Durant la lecture, Chafik Zorkine a proposé de s’arrêter à la première section et de discuter le contenu, et Mohamed Allouch s’est attardé sur l’article 3 et a demandé quel caractère a l’institution du waqf qui va être créée, étant donné que l’article 3 en question du projet dispose que cette institution n’a pas le caractère administratif.
En réponse à cela, le président de la commission a proposé que soit mentionné le caractère de l’institution plutôt que de dire qu’elle ne revêt pas le caractère administratif.
Ensuite, Soulef Ksontini a expliqué quelques particularités de ce projet de loi aux autres élus et a évoqué le caractère temporaire ou éternel du waqf, tout en expliquant dans quels cas cela s’applique. Elle a aussi précisé que le waqf dans ce projet ne peut pas exclure les descendants sur la base du sexe et que, si une condition d’exclusion est apposée, elle n’est pas admise et le waqf est considéré valide.
Le conseiller de la commission de l’énergie a pris la parole pour expliquer le caractère non administratif de l’institution du waqf en donnant l’exemple des EPNA, qui sont les établissements publics à caractère non administratif, comme la STEG par exemple. Il a aussi mentionné que la commission des finances a décidé de reporter l’examen de ce projet pour pouvoir étudier la loi de finances pour l’année 2014.
En s’intéressant à la section 4 du projet de loi N°55/2013, les membres de la commission se sont mis à discuter l’autorité de contrôle de l’instance du waqf.

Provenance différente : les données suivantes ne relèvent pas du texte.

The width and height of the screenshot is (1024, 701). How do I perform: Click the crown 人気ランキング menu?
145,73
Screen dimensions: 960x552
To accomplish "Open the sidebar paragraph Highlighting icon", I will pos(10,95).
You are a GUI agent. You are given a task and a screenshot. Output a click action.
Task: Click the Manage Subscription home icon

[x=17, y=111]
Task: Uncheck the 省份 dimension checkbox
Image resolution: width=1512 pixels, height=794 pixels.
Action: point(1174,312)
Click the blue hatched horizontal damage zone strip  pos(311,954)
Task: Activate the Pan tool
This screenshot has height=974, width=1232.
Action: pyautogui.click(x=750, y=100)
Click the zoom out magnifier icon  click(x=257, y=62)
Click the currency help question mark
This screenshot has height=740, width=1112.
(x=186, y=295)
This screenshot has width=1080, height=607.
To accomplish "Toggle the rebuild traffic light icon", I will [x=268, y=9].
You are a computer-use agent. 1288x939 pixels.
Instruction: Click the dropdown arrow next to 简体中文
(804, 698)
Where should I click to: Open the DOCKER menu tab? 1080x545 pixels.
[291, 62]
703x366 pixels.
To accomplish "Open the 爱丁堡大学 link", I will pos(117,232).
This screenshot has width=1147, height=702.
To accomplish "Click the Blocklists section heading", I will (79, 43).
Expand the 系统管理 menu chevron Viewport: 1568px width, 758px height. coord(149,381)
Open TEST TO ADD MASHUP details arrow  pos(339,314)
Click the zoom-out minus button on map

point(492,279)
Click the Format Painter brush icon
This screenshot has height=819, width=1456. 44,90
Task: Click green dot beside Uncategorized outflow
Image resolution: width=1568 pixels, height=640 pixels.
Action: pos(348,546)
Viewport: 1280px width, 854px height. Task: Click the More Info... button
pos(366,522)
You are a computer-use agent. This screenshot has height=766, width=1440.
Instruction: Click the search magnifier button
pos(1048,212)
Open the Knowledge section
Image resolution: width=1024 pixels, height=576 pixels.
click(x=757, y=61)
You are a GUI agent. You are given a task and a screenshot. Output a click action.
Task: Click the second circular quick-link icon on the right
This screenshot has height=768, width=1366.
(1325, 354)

Plus tard dans les discussions, la commission est revenue sur les absences des élus lors des réunions et sur le retard que ça engendre au niveau du travail. Il a été décidé ainsi de consacrer au moins une réunion par semaine pour les projets de lois. Il a aussi été décidé d’envoyer une correspondance au ministère de l’agriculture pour une audition relative au projet de loi N°45/2013 amendant et complétant la loi N°94 de l'année 2005 à la date du 15 Octobre 2005 relative aux coopératives des services agricoles, tout comme une audition du secrétaire d’Etat à l’énergie concernant le projet de loi N°74/2013 relatif à la production de l'électricité à partir des énergies renouvelables.